What's the right way to get a carry-bit out of Pow2Base-carrying?

JasonGross commented 8 years ago

I'm trying to get an add-with-carry on digits that gives me both the resulting sum, modulo upper_bound limb_widths, and a boolean indicating whether or not there's a carry in the most significant bit. I'm looking for something that will be most reusable / best-suited to the underlying assembly. Options I see are:

Build it on top of what's already existing: first add, then return, separately, both the result of carrying, and the boolean given by testing whether the decoded value (pre-carrying) is too big / matches with the result of decoding the carried value
Generalize carry_gen to also return the value it carries, make variants of carry_simple and carry_simple_sequence that do the same
Inject the digits into a larger base, compute the addition in the larger base, and then check the high bit, and return that, together with the truncated digits

This is to instantiate ZLikeOps from #49.

jadephilipoom commented 8 years ago

I don't see an obvious nice way to do this; carry doesn't handle overflowing. Of the options you presented, I think (1) sounds most reasonable.

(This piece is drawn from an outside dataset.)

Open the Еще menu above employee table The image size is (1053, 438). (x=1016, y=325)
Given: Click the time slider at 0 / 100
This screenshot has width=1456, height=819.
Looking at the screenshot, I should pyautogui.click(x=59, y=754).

andres-erbsen commented 8 years ago

The current carry was written to be used in situations where the widths of the limbs are significantly below the widths of the underlying machine integers, for example 51-bit limbs in 64-bit registers. A couple of elementwise additions can be performed safely without carrying, and the engineer implementing something that uses addition would insert carries sparingly, just enough to make sure that accumulating bounds don't lead to overflow.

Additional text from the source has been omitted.